Add plants from an existing tank
Live plants have bacterial colonies on their leaves. Adding few plants to the tank will definitely speed up the cycling process of the new setup. Use fast growing plants such as Vallisneria and Hygrophila. These plants will help to absorb more ammonia what is called protein synthesis. Protein synthesis can reduce ammonia levels in aquariums, making them safe and stable for fish.
IMPORTANT!!!
One of the biggest problems with using seeding material is that the water parameters of the two tanks have to be very similar for the process to work. The first rule is to make sure the pH and KH levels of your two tanks are similar. The second rule is to remember that new fish always bring a little bit of their own bacteria with them.
Adding nitrifying bacteria colonies to the water or to the substrate can also speeding up the process. Such colonies are available in the form of ready preparations that should be added to the water or to filter system.
While some over-the-counter supplements can help to increase your fish tank’s levels of beneficial bacteria, they’re not a complete solution. Your product also needs to be checked that still has good viability by checking that it’s within the expiration date.

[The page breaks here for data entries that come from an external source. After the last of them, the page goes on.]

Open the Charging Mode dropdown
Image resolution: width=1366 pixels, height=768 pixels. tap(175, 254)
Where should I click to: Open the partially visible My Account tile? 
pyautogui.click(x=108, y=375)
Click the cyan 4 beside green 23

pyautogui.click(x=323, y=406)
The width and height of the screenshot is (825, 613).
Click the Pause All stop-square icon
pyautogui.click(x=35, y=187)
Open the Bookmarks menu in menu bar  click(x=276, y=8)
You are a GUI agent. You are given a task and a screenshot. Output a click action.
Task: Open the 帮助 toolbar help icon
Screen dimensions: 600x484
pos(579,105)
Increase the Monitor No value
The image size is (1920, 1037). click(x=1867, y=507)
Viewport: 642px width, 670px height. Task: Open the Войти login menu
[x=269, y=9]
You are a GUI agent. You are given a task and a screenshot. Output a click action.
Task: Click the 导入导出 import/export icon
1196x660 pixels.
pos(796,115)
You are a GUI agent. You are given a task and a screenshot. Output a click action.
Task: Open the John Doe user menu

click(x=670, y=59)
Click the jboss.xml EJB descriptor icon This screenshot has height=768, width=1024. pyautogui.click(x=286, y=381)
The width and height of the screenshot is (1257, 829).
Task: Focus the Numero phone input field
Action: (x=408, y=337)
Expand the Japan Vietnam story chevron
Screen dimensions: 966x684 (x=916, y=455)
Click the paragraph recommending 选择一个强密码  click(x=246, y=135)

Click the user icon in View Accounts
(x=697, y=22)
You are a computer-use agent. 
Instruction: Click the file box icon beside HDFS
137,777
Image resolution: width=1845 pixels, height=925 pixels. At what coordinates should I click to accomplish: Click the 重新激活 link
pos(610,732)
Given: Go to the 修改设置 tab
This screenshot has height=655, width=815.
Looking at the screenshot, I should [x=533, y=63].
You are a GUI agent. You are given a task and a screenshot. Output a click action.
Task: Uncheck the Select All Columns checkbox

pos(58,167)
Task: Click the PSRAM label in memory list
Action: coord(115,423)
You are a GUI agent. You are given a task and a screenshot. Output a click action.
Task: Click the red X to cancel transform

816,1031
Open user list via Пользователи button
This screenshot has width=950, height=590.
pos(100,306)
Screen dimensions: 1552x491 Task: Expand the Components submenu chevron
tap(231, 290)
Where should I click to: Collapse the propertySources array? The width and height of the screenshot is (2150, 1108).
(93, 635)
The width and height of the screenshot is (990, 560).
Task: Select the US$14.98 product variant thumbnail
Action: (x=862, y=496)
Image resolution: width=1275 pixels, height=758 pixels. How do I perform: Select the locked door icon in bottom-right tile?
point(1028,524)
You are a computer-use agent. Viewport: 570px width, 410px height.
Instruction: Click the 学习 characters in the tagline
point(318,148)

Remember that using an existing tank to accelerate the nitrogen cycle in aquarium may be associated with certain risks. An existing aquarium may contain pathogens, harmful bacteria and parasites. If we are not sure whether the existing aquarium is healthy, do not perform any treatments. This can lead to displacement and contamination with harmful organisms.
In conclusion
It doesn’t really matter what method you use. There is no magic way that will make the cycling process go very quickly. You can shorten the time by testing the water, water changes and regular conversation.
Nitrogen cycle in aquarium never ends. You need to understand that the nitrogen cycle is an ongoing process. Although you can’t see it, it is designed to protect our fish from dangerous substances. The maturation process of the tank is an element that we cannot skip.